Short problem 1: Copy the part of the passage on categorizing data objects from "As an example" up to and including "management system 108.".

Document:
▽

Some data objects may be associated with both pending business processes and closed business processes. In such a case, database management system 108 may categorize the data object as current because at least one business process associated with that data object is still pending (or alternatively, may database management system 108 may categorize the data object as aged). For example, a data object that represents a particular business partner may be associated with both pending and closed invoices. In such a case, the data object may be categorized as a current data object because at least one business process associated with the data object is pending (i.e., the pending invoice). Alternatively, the data object that represents a particular business partner may be categorized based on whether that particular business partner is still a current business partner. Therefore, database management system 108 may categorize different types of data objects based on different process statuses. As such, database management system 108 may include information that defines which business process status or statuses will be used for categorizing each type of data object.

As an example of a time-based categorization, database management system 108 may categorize data objects based on the amount of time since the data object was last accessed (including, for example, read and write operations on the data object). In such a case, database management system 108 may calculate the amount of time, for example, by storing the date of the last access of data objects, then use the date of last access to calculate the amount of time since the data object was last accessed. For example, database management system 108 may categorize a data object as aged if its been more than one week since the data object was last accessed and may categorize the data object as current if its been less than one week since the data object was last accessed. As can be appreciated, any time period may be used by database management system 108.

In another example, database management system 108 may separate the data objects by client context, such as a role of the user or authentication of the session. The data objects would be indexed automatically based on this particular client context categorization. In this example, database management system 108 would generate a first index for the subset of data objects that should be presented or otherwise queried based on satisfactory client context and generate a second index for the second subset of data objects based on unsatisfactory client context. Continuing this example, database management system 108 might identify the particular client context and then determine which of the indexes to use for generation of a new instance of a received query. Say client 104 send a query for journal entries via business application 130 using the original index (or one of the original indexes) known to the business application 130. Database management system 108 may receive, determine, or otherwise identify the client context, such as the user role, authentication status, and so forth. Database management system 108 can then generate a new instance of the journal entry query suitable for the index associated with the identified client context, thereby quickly bypassing the second subset of journal entries.

△

Stored rows:
▽

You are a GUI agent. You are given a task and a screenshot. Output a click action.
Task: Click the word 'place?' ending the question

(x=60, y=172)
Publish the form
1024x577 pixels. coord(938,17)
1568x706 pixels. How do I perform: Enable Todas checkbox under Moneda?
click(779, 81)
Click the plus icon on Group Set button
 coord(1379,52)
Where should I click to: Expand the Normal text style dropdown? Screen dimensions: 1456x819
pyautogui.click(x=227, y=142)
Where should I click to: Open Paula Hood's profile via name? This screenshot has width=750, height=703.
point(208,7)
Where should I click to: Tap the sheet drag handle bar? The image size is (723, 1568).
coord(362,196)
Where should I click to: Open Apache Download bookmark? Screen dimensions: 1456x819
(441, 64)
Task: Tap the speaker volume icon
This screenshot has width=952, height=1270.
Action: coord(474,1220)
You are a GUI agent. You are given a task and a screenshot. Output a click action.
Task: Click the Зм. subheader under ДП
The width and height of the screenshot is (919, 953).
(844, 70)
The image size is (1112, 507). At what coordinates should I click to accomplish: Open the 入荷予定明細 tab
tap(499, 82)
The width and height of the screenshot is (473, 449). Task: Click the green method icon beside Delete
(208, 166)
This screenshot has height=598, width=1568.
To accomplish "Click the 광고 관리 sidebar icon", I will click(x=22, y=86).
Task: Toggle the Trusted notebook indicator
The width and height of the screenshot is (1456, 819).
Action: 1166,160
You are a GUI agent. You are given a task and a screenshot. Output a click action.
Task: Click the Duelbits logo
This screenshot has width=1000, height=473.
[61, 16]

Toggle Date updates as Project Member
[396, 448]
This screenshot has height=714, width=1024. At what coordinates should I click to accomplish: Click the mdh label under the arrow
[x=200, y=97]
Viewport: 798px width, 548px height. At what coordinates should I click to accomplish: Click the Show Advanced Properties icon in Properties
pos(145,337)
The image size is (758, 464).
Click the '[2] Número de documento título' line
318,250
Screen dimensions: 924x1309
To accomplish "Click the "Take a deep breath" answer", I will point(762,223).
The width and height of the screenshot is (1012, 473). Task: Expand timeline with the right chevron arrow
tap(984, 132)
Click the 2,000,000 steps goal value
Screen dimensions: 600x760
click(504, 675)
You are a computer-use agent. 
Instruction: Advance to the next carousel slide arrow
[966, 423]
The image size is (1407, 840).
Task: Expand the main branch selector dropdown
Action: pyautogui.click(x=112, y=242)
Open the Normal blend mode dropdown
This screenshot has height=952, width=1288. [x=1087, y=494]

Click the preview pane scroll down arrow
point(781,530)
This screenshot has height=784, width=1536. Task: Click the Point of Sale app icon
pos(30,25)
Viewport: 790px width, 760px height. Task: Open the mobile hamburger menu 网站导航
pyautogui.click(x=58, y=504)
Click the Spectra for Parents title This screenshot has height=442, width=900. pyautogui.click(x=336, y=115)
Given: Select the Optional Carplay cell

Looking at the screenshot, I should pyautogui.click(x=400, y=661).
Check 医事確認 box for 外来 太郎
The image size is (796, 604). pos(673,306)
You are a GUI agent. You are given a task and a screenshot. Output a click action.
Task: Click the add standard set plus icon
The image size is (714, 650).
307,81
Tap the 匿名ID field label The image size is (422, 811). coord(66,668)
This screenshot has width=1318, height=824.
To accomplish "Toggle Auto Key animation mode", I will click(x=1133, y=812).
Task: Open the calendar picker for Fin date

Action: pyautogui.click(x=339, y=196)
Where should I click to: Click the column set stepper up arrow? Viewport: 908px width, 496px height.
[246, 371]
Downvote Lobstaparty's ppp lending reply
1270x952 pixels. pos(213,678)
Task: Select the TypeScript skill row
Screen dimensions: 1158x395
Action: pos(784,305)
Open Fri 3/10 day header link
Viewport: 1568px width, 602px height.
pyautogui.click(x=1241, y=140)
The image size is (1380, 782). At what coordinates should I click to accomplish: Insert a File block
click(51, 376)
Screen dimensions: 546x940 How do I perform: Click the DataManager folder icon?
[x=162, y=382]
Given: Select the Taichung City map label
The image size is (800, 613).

△

Short problem 2: In the records, repeat the lines from the line with "Task: Toggle the Trusted notebook indicator" up to and including the line with "Action: 1166,160".

Final answer 1:
As an example of a time-based categorization, database management system 108 may categorize data objects based on the amount of time since the data object was last accessed (including, for example, read and write operations on the data object). In such a case, database management system 108 may calculate the amount of time, for example, by storing the date of the last access of data objects, then use the date of last access to calculate the amount of time since the data object was last accessed. For example, database management system 108 may categorize a data object as aged if its been more than one week since the data object was last accessed and may categorize the data object as current if its been less than one week since the data object was last accessed. As can be appreciated, any time period may be used by database management system 108.

Final answer 2:
Task: Toggle the Trusted notebook indicator
The width and height of the screenshot is (1456, 819).
Action: 1166,160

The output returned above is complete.